A very close friend of mine – who I consider to be family – is preggers. I’m super excited for her, especially because she is going to be the BEST mom. She’s 16 years older than me, and kind of treated me like a mom when I was younger. And she did the COOLEST things with me. We would go camping, kayaking, hiking, skating, etc. I would sleepover at her house for fun movie nights and we would stay up super late. She would feed me sugared cereal in the morning. She’s also my Harry Potter partner in crime. By that I mean, we have been known to dress up as Harry Potter characters, make Harry Potter food, and have Harry Potter movie marathons. I was a bridesmaid in her wedding. On top of that, she is just the most loving, kind, and caring person in the universe. And she looooves kids.
She’s been trying to have a kid for awhile, and I’m so happy she finally got preggers. And to top it off, she’s not an annoying pregnant person.
Annoying pregnant people can be defined by the following:
- They wear shirts that are way too small for their bellies, which makes you want to stare at their deformed, pokey-outer belly buttons and be revolted
- All they talk about is being pregnant
- They are gassy, psychotic because of “the hormones” and demanding
- They talk about uteruses (uteri?), cervixes (cervixi?) and other bodily things that we don’t need to hear about
- They rub their bellies incessantly to remind you that they’re pregnant
So, although I love this person to death, and she’s totally not an annoying pregnant person….I still couldn’t stand her baby shower.
First, there’s the annoying finger foods. I can understand if the shower is at like 2 or 3 pm, but when it’s scheduled around suppertime, I expect me some decent grub. Right? No mini sandwiches, carrot sticks, and teeny tiny meatballs. So, although I feel guilty about standing next to the food table and inhaling the spinach dip all day, it’s not really my fault.
Secondly, there’s the stupid dice game. I’m not sure if this is a universal shower game, or just something that my family/family’s friends do. Pretty much, you pass around a die, whilst sitting in a circle, and if you roll a 1 or a 6, you can grab a wrapped gift from the pile in the middle of the circle. After all the presents are officially taken, you can take presents from each other. It may sound like fun, but it’s really not. Not only does it take a very long time for the die to actually reach you in a big circle (and if you don’t roll a 1 or a 6, it’s very boring) but the presents are not even desirable. They are almost always from the dollar store or somebody’s “re-gift” box. I have received more cheap candles, dish cloths, and mugs than I’ll ever need. I used to re-gift these things but accidentally gave one back to the person who gave it to me. Whooops.
I’m sure you’ve experienced some other ridiculous baby shower games, like the “guess the baby picture” game. Urrgh. Most of the time, I can’t tell who anyone’s baby picture belongs to because the photos were shot in 1923 and are too grainy to make out. Other time-wasting games include the “guess the width of the baby bump” game and “let’s share graphic stories about births” game.
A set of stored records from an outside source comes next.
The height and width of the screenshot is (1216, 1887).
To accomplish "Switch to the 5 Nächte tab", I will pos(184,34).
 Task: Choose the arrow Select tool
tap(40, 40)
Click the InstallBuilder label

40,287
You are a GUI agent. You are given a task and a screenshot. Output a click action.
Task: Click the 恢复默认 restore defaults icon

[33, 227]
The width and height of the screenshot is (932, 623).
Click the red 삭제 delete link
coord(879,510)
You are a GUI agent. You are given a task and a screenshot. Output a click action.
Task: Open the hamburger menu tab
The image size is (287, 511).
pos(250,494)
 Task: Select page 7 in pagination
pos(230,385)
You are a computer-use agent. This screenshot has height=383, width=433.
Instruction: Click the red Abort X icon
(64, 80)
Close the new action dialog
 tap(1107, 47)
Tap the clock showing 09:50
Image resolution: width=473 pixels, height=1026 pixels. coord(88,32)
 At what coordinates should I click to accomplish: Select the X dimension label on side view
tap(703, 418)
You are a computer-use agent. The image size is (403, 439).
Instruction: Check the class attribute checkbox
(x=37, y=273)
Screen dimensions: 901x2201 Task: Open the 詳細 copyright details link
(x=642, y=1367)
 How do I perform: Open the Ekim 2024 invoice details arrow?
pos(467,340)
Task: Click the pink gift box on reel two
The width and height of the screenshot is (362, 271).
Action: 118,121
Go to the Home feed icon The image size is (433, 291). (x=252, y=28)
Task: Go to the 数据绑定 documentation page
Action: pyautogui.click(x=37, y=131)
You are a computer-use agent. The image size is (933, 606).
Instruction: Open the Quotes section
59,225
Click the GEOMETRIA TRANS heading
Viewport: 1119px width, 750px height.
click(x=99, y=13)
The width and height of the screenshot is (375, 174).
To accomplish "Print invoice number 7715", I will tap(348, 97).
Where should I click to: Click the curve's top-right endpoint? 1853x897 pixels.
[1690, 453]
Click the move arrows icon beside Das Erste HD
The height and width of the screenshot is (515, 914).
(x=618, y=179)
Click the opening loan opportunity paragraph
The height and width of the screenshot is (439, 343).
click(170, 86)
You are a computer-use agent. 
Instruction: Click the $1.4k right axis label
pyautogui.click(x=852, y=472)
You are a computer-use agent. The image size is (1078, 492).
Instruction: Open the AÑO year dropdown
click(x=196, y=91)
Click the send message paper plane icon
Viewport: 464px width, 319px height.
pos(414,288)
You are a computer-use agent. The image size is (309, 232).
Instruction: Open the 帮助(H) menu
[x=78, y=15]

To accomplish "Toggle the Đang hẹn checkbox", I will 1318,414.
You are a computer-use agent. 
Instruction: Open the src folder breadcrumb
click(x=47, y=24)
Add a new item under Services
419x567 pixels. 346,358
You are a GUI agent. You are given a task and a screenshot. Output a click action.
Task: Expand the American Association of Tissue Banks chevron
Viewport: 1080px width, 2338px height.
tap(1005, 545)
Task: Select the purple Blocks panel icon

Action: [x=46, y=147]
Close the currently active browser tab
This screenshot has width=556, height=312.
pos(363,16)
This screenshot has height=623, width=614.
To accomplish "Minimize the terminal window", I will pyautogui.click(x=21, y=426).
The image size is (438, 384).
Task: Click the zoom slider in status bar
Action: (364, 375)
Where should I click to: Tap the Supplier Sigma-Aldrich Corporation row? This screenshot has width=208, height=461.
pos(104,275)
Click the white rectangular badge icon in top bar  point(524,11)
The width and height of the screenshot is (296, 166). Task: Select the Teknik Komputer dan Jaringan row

Finally, and most importantly, is the present opening. I, of course, think that moms-to-be need gifts, and should definitely open them in front of the gift givers. However, I don’t think this needs to take 2 hrs. At every baby shower I’ve been to, the mom passes each opened item around the circle for everyone to look at and go “oooh” and “ahhhh” over way too may times. I really don’t need to see 20 different bibs, or a breast pump, or diapers. I know what they look like. I’m sure they’re cute. I’m sure they will be covered in puke, breast milk, and poop, and be disposed of eventually, so I really don’t care.
As if you can’t tell, I’m not a big fan of babies. I don’t really have a desire to have any. But, if I do, my baby shower is going to be AWESOME. We are going to do the following:
- Eat a feast. I’ll be eating for two, and most of the middle-aged women in attendance will probably have food babies anyways.
- Have a dance party. We will play Justin Bieber’s “Baby” several times. That’s right. Because after the baby comes, I’ll be a boring old mother with no time to have fun. And hopefully, the strain of dancing might put me into premature labour, which means that the guests can go home early and be put our of their misery.
- Play a game of “who has the ugliest baby picture.” I’m sure everyone has a snotty, drooly, food covered picture of themselves as a baby.
- Buy the pregnant person (ME) naughty gifts. Because let’s face it, I’m sure my sex life will suck after I give birth (i.e. being sleep-deprived, having baby fat, etc.) and passing around a vibrator is probably much more exciting than passing around diaper rash cream.
- Ban children and babies from attending the baby shower. They are annoying.
So, there you have it. I’m not a baby hater – I enjoy looking at peoples’ babies every once and awhile – but I just don’t like baby showers. That isn’t a crime.